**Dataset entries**
___
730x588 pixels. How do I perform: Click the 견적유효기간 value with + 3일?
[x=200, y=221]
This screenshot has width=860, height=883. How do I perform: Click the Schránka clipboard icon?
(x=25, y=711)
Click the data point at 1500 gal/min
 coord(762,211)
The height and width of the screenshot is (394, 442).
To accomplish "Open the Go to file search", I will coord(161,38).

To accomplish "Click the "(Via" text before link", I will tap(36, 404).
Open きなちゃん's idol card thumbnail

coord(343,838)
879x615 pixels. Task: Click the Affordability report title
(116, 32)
___
In the data above, copy every line where the string "accomplish" appears.

To accomplish "Open the Go to file search", I will coord(161,38).
To accomplish "Click the "(Via" text before link", I will tap(36, 404).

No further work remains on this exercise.